The following graph allows one to choose the total electrical length required for a stub using a particular Z0H/Z0L ratio to determine the total physical length in degrees for the shortened stub using equal lengths (degrees) of sections of Z0H and Z0L feedlines.
1/2 Wavelength Transmission Lines
The above technique can also be used to shorten transmission lines. For instance, assume one has a 75m dipole with a feedpoint impedance of 50+j0 ohms at resonance. If we want to match that 50 ohms by feeding the dipole with 1/2 wavelength of Z0 = 600 ohm feedline, we will need 116.5 feet on 3.8 MHz assuming a velocity factor of 0.9. Can we shorten the feedline? Of course we can by using a piece of Z0 = 100 ohm feedline in the middle of a Z0 = 600 ohm feedline section. (The Z0 = 100 ohm feedline can be two side-by-side runs of 50 ohm coax.)

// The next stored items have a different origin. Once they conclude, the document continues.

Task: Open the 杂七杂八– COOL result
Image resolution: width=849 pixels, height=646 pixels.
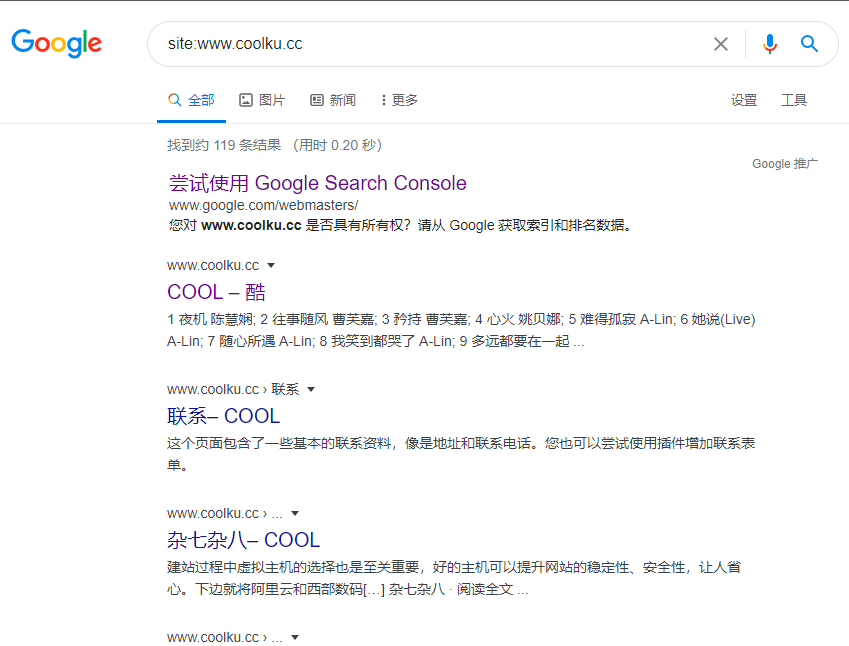Action: 244,540
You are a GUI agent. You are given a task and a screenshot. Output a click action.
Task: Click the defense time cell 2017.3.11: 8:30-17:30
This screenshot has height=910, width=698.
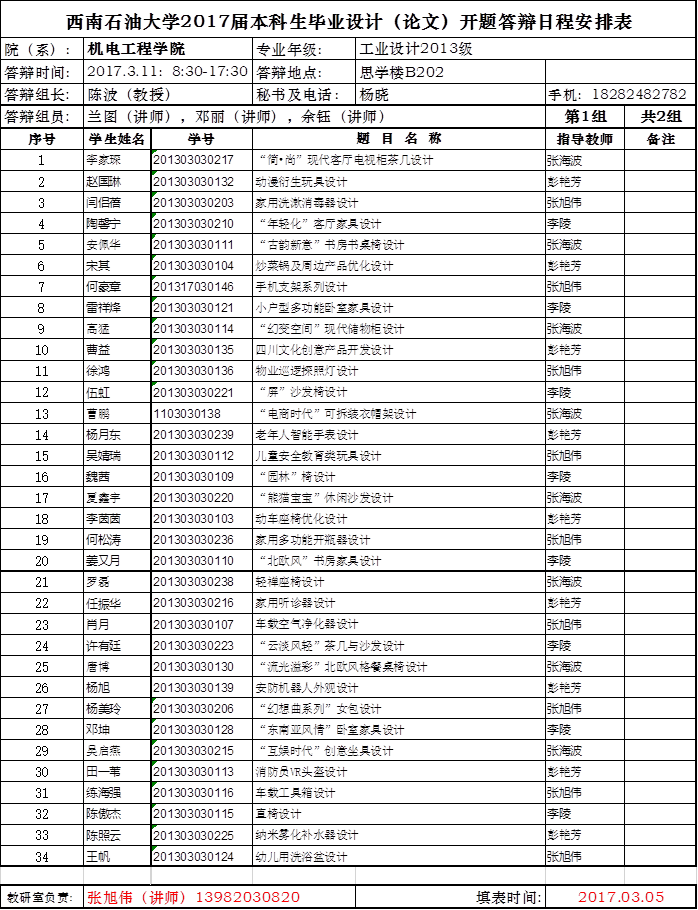[x=168, y=72]
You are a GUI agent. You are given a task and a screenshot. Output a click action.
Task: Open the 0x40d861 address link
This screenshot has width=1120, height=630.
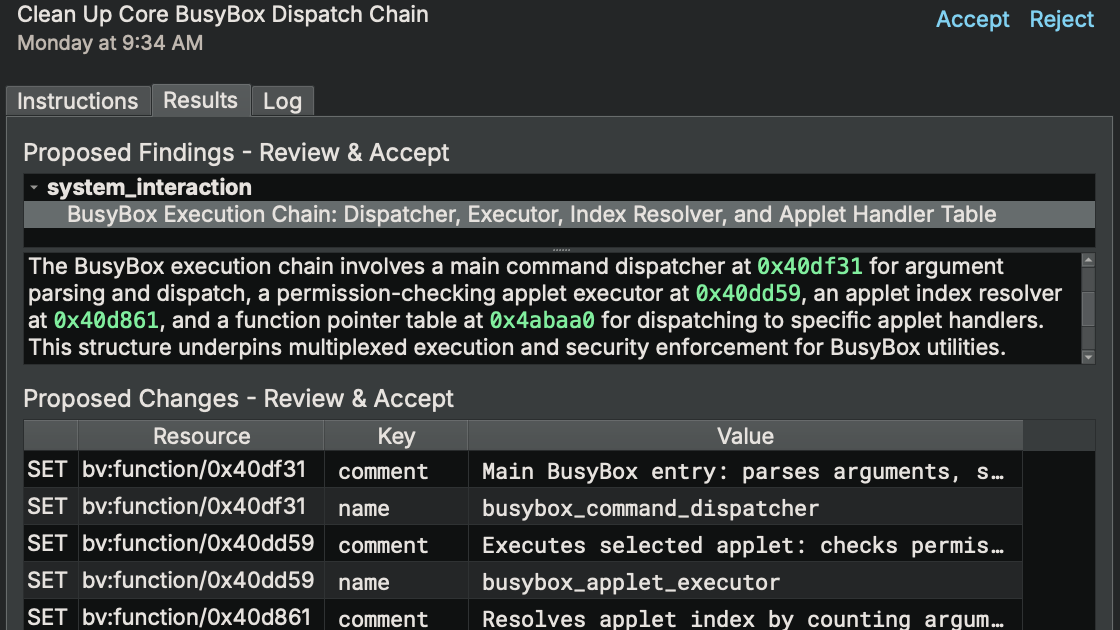tap(106, 320)

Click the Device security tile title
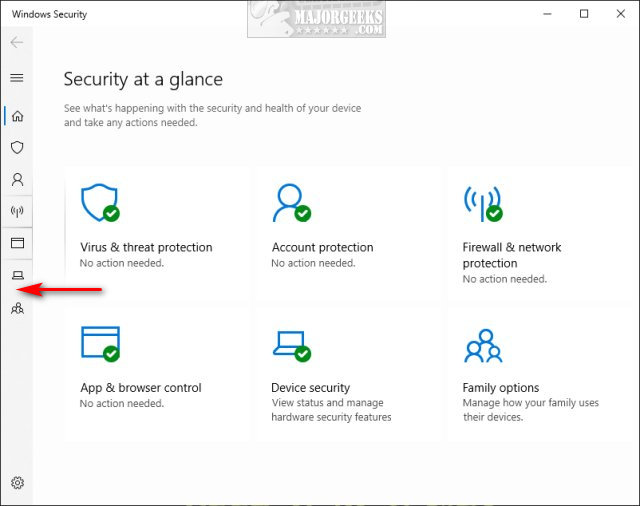(x=311, y=387)
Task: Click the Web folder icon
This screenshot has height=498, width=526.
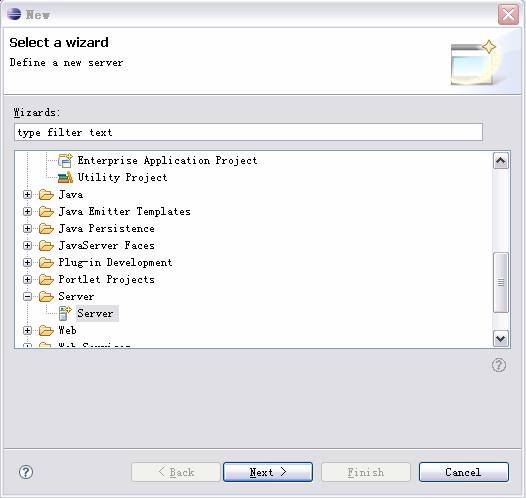Action: click(x=46, y=331)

Using the above graph, we find that the physical length of a shortened 1/4 wavelength stub when the Z0H/Z0L ratio is 6:1 is approximately 45 degrees. So if we make each end of the feedline equal to ~22.5 degrees of Z0 = 600 ohm feedline and make the middle section equal to ~45 degrees of Z0 = 100 ohm feedline, then we will have created a 1/2 wavelength (180 deg) shortened feedline that is physically approximately 1/4 wavelength (90 deg) long.
If the Z0 = 600 ohm feedline has a VF of 0.9, the two lengths will be close to 14.6 feet each. If the Z0 = 100 ohm feedline has a VF of 0.66, the center length will be close to 21.4 feet. Thus we have created an electrically 180 degree long feedline using only about 36 feet of feedline. Our shortened electrical 1/2 wavelength feedline is only about 31% of the length of the original 1/2 wavelength of Z0 = 600 ohm feedline.
Note that the Z0H = 600 ohm line is connected to the low-Z, 50 ohm antenna. This is in accordance with the requirements in Fig. 1, above.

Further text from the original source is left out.